Thursday 6 February 2020

A quick catch-up post

I'm falling behind with reviews, a bit of a permanent state for me if I'm honest, so I'm going to catch up by doing brief reviews of my last two books.

First up, The Returning Tide by Liz Fenwick.

On Cape Cod, on the New England coast, Lara's great-grandfather, known to all as 'Grandie', is dying. A US veteran of World War 2, he's always been very reluctant to talk about what he did in the war. But it's his last word that shocks Lara, 'Adele'. Grandie's wife was called Amelia, so who on Earth was Adele? Lara has unexpected time off from her job as a chef and decides to head across the Atlantic to Cornwall where she's discovered that her great-grandfather spent time during the war.
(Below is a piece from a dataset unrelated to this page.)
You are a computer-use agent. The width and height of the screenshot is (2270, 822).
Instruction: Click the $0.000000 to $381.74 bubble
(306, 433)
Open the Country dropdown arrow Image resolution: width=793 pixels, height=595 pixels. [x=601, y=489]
In Cornwall, Peta is getting married. Her twin brother, Jack, is very much against the marriage and her grandmother, Elle, is also uneasy. She knows from experience how much heartache love can bring and fears for her grand-daughter getting married so young. Not that anyone in the family knows anything about her personal heartache: Elle has kept her secrets for seventy years and hopes to take them with her to her grave. But fate, naturally, has other ideas...
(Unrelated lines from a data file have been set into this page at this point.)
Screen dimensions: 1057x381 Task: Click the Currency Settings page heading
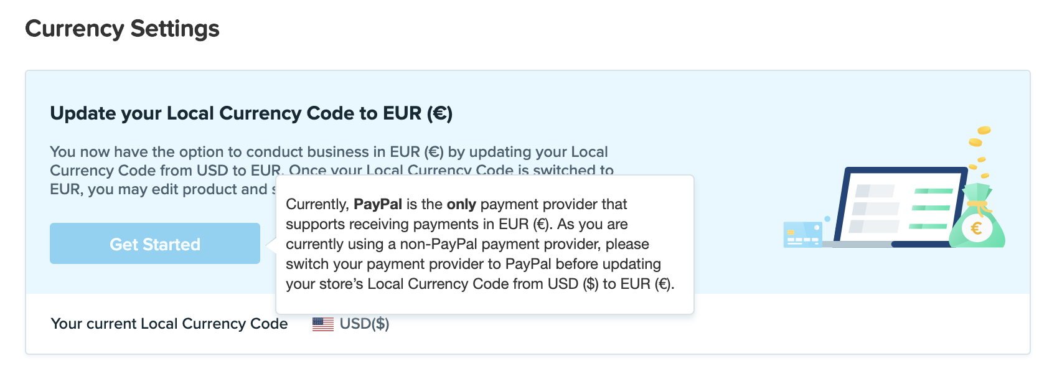click(122, 29)

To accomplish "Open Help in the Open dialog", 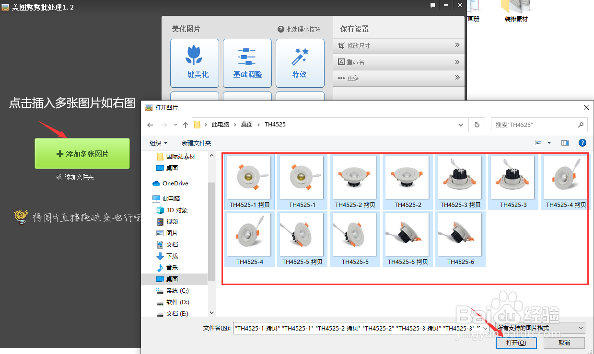I will pos(582,142).
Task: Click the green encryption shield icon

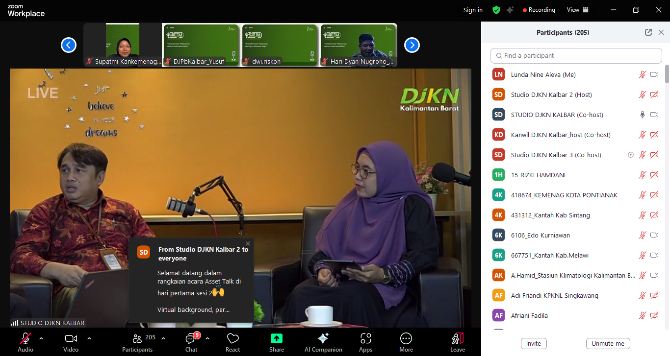Action: [496, 10]
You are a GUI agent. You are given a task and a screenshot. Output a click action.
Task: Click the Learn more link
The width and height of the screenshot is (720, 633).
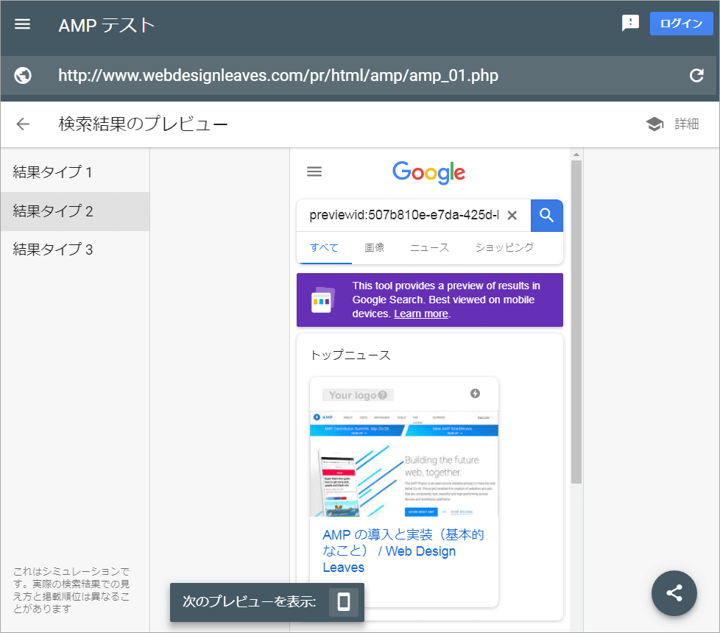click(421, 314)
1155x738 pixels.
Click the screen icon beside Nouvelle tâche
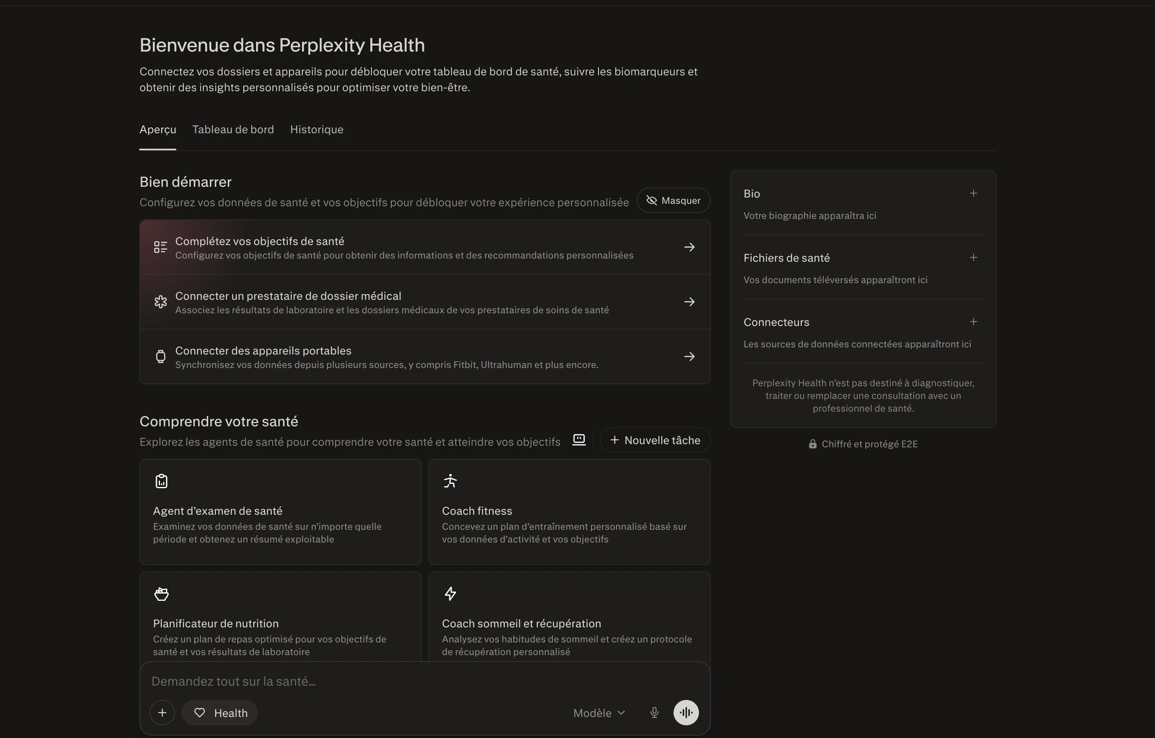tap(579, 439)
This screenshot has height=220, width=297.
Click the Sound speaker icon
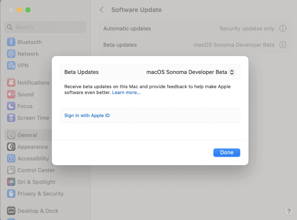(x=11, y=94)
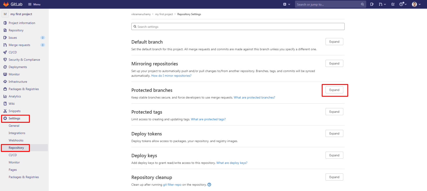Click the To-Do List icon in top bar
This screenshot has height=191, width=427.
(x=393, y=4)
I loved this book. At the beginning I wasn't sure that I would. There were New England goings on and Cornish goings on, both modern day, and I couldn't see a connection or work out who was who. Eventually, after several chapters, it became clear though and turned into one of those books where the reader has a clearer idea of what's happening and 'happened' than the characters, though it's not until the very end that we get to know the exact details. It is all quite sad, the story is basically saying, 'Look at what war does to families', but it's also a beautiful book about love, loyalty, being strong in the face of adversity. Cornwall of course features very strongly, and so does World War 2 in the form of what ordinary people were forced to do as part of their everyday lives. I rather fancy a massive amount of research went into the writing of this book but it's used with a delicate touch and not as evidence of how much work the author did. It's beautifully written and I found the whole book very affecting. This is my first book by Liz Fenwick but it certainly will not be the last.
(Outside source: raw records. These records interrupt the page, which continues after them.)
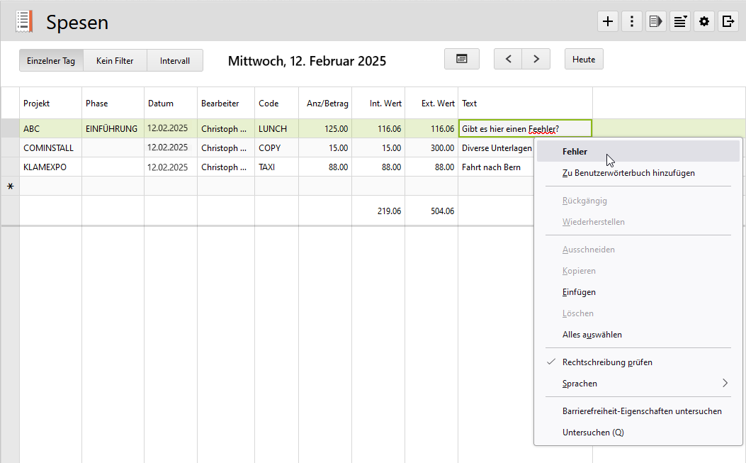The width and height of the screenshot is (746, 463).
Task: Switch to Kein Filter mode
Action: [115, 60]
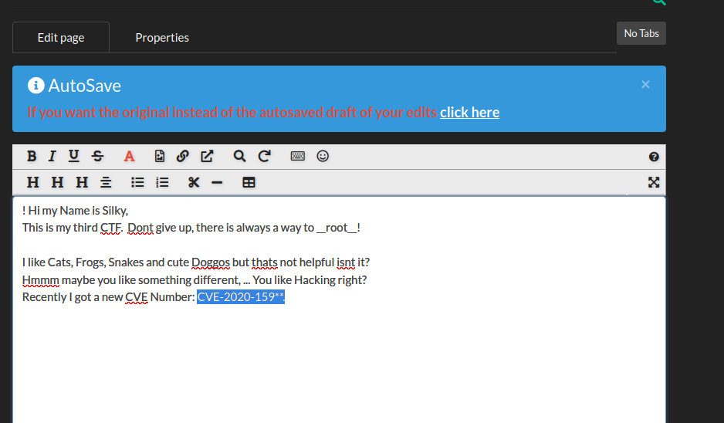Insert an image file
The height and width of the screenshot is (423, 724).
160,156
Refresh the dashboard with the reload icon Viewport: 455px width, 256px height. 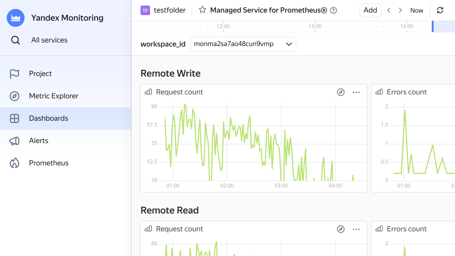coord(440,10)
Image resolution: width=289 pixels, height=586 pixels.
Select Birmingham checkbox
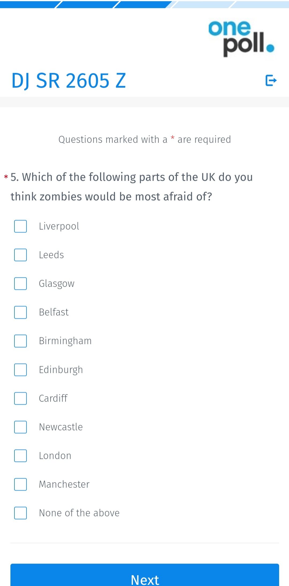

Lastly, The Icelandic Adventures of Pike Ward edited by K.J. Findlay. This is my first book for the European Reading challenge, 2020 which is being hosted by Rose City Reader. It cover the country of 'Iceland'.

Pike Ward was born in 1856 to a family who were ship brokers and shipping insurance agents by profession, in Teignmouth in South Devon (not far from where I live as a matter of fact). The family were wealthy enough that young Pike was able to go off to Iceland to see what the opportunities were for buying fish and exporting them to the UK. Very good, as it turned out and he made a home for himself there, spending a lot of time in Iceland and some in the UK. This book is based on some diaries he decided to keep for the year of 1906 by which time he had three bases in the country buying and selling the smaller fish that no one else wanted. Obviously he had to travel a fair bit and in those days there were no roads in Iceland so travelling was on horseback along mountain or coastal tracks that were often primitive and dangerous. I was quite surprised, and I don't know why because the country is called 'Ice'land for goodness sake, that it can snow all year round. Ward mentions the weather every single day and even in August he's reporting days when it's bitterly cold and snowing. I felt that I learnt quite a lot about early 20th. century Iceland, its welcoming people, their housing conditions, the landscape, the food... Pike struggled with that at times... and definitely the weather. His diaries were written with tolerance and humour, he describes one woman as,

'A nice girl but spits at meal times which takes off a bit of the glamour'.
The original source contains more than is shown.